Two rehearsal halls, which together seat over 120 students, await musicians to practice in. Students practicing their scales will break in 11 brand-new, hand-made Steinway baby grand pianos, costing more than $1.9 million all together, according to PCC Board of Trustees reports.

The faculty and staff of the Visual Arts and Media Studies and Music and Performing Arts divisions are still settling into their new offices, equipped with fresh paint and 3-D printers.

And that’s just on the first floor.

All together, a lecture hall seating 122 students, a jewelry lab, electric piano lab, photography lab, three custom-designed computer labs, over 1,200 square feet of sound-proof practice rooms, drawing and photography studios, and a 900-square-feet rotating music library are now at the fingertips of Pasadena City College students starting this fall.

It’s been a project of epic proportions in the making, taking well over three years to complete, but costing over $20 million less than planned, according to Robert Miller, senior vice president of business and college services.

The project hit a major obstacle when the original construction company, Edge Development, went bankrupt in 2012.

Miller explained the bankruptcy was problematic, but was also a blessing in disguise.

Through the college’s construction insurance, a new company, Kemp Brothers, came on board for the completion of the Center.

According to Miller, the original cost of the building dropped from more than $58 million to a little more than $32 million. Another upside was the building would be somewhat back on track to open for the fall 2013 semester.

“We got Kemp Brothers, [who] promised to have the building ready on time for the fall term,” he said. “Even though it’s been a great deal of effort in the last few months, the Center will be student ready.”

And it is, for the most part.

Despite the hard deadline of the first day of school to complete the main building, the college kept its promise of opening the classrooms in the new Center on time.

According to Director of Facilities Rueben Smith, because the college had to switch construction companies, some exterior properties of the Center are still being built.

Two major parts of the Center are still under construction: the Black Box Theater, which will seat over 90 people upon completion, and the main recital hall, which will seat 220 people upon completion, according to Director of Facilities Rueben Smith.

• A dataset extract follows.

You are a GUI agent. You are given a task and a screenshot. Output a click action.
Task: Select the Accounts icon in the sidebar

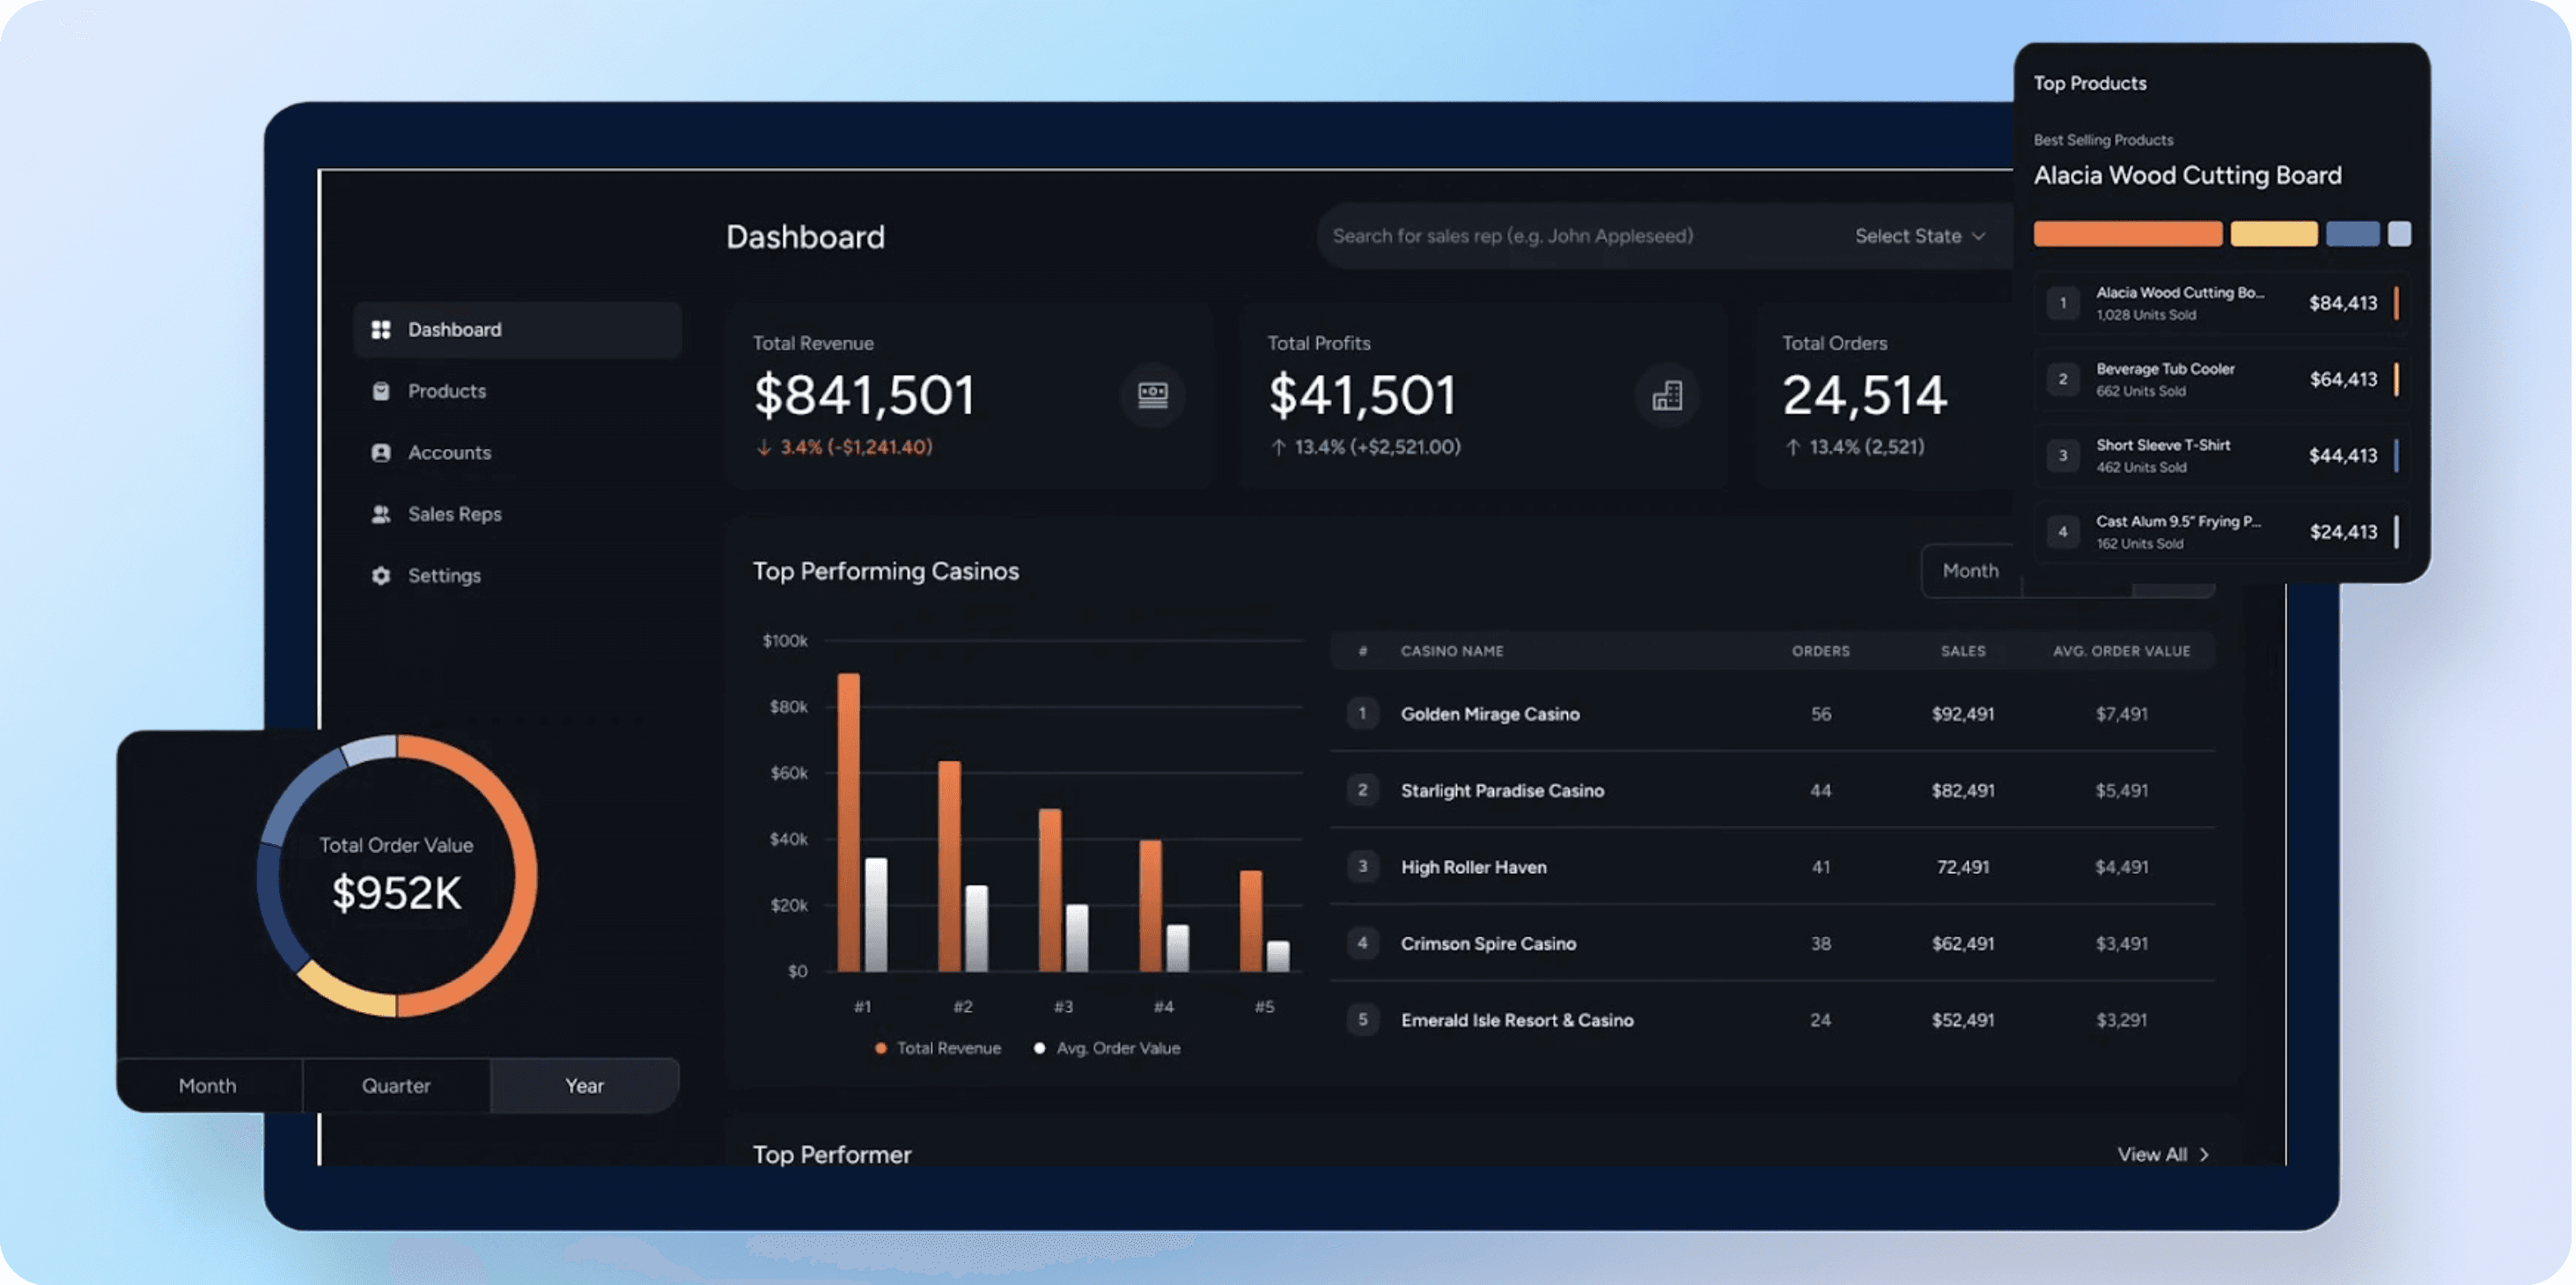(x=381, y=452)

“We plan to have an event in the new recital hall when it is done,” Smith said. “Probably right before Thanksgiving.”

The theater and recital hall are scheduled for completion in late October, according to Miller.

“I can’t wait to see the main recital hall when that’s finished,” he said.

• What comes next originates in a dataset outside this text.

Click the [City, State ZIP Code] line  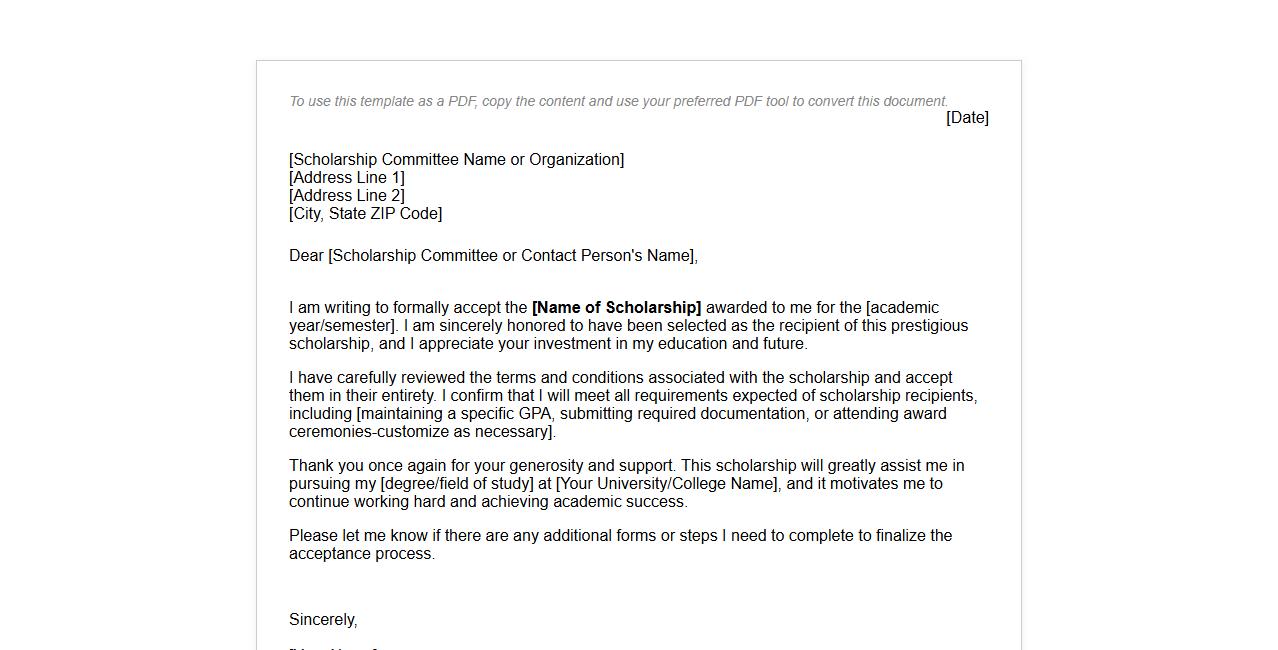pos(365,214)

For now, music students will still use Harbeson Hall and the Sexton Auditorium until the new Center sections open.

“Something had to give in order for the main parts of the building to be ready in time,” Miller said.

While the Center for the Arts still has construction workers hammering away on new additions to the multi-million-dollar project, many faculty moving in agree the wait for the building is worth it.

Joseph Futtner, interim dean of visual arts and media studies, believed that while the construction completion was delayed several months than originally planned, the end product is mind-blowing.

“Look, nobody who has ever done anything remotely like this without issues,” he said. “[But] when we saw the new building, all issues and complaints fell away.”

Performing Arts Dean Jim Arnwine was ecstatic to move to the new building. His office still has unopened boxes, but the move is going well, he said.

The Center for the Arts is bringing both music and art together in one place for the first time.

“To bring that all under one roof is nice,” Arnwine said. “To see and hear art can only broaden a person’s perspective of the arts.”

Smith is proud of the building and believes the community will be proud of the finished product as well.

“This is definitely a gem for not only PCC, but for the city of Pasadena,” Smith said. “I’m very proud of this building.”

The official opening of the building will be in late January to early February, according to Miller.